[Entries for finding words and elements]
____________________

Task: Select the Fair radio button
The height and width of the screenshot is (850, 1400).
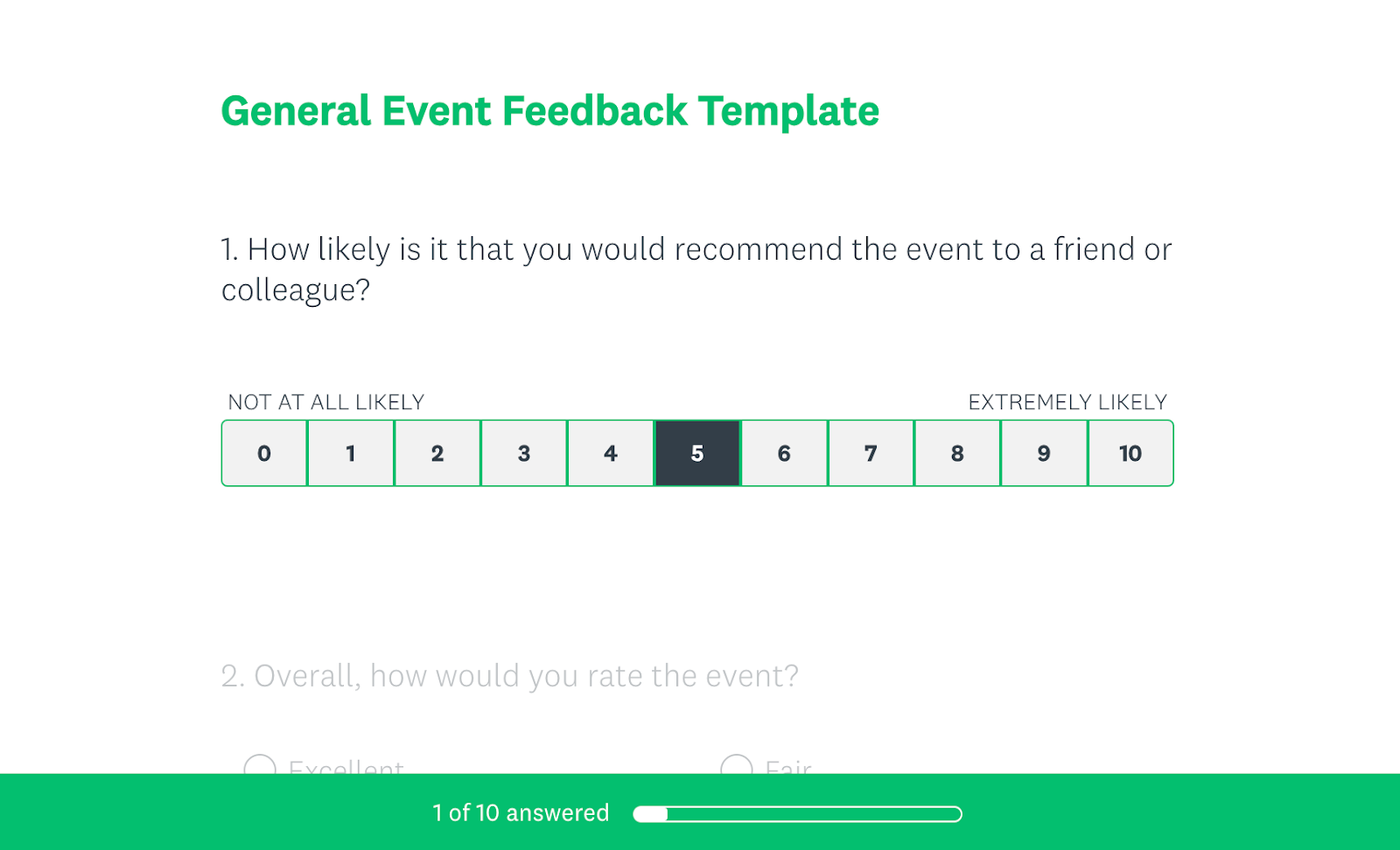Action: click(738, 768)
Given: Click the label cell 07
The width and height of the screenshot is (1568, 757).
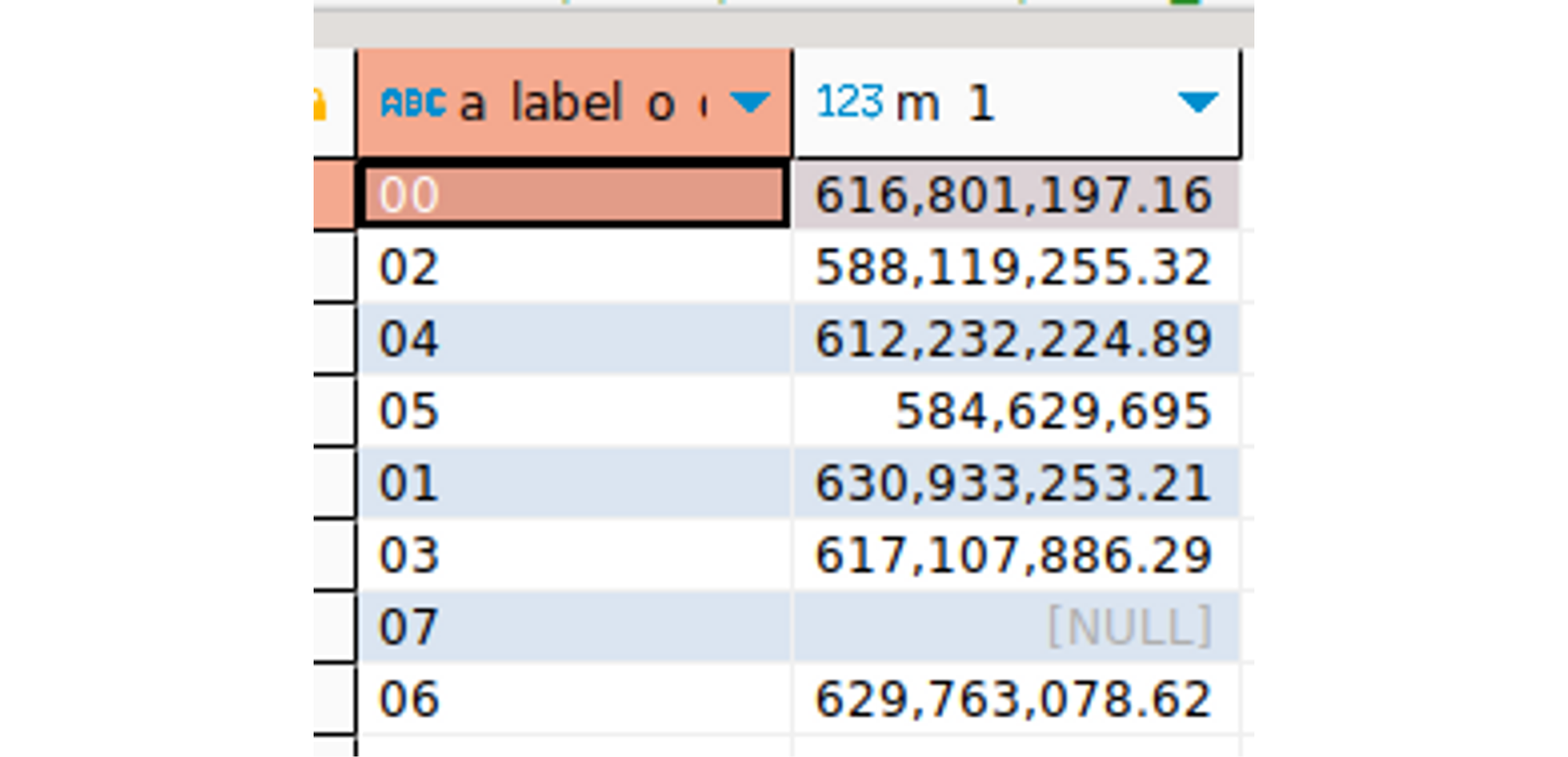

____________________

Can you print the material above word for word, leaving the pictures out?

Task: Select the Fair radio button
The height and width of the screenshot is (850, 1400).
Action: click(738, 768)
Given: Click the label cell 07
The width and height of the screenshot is (1568, 757).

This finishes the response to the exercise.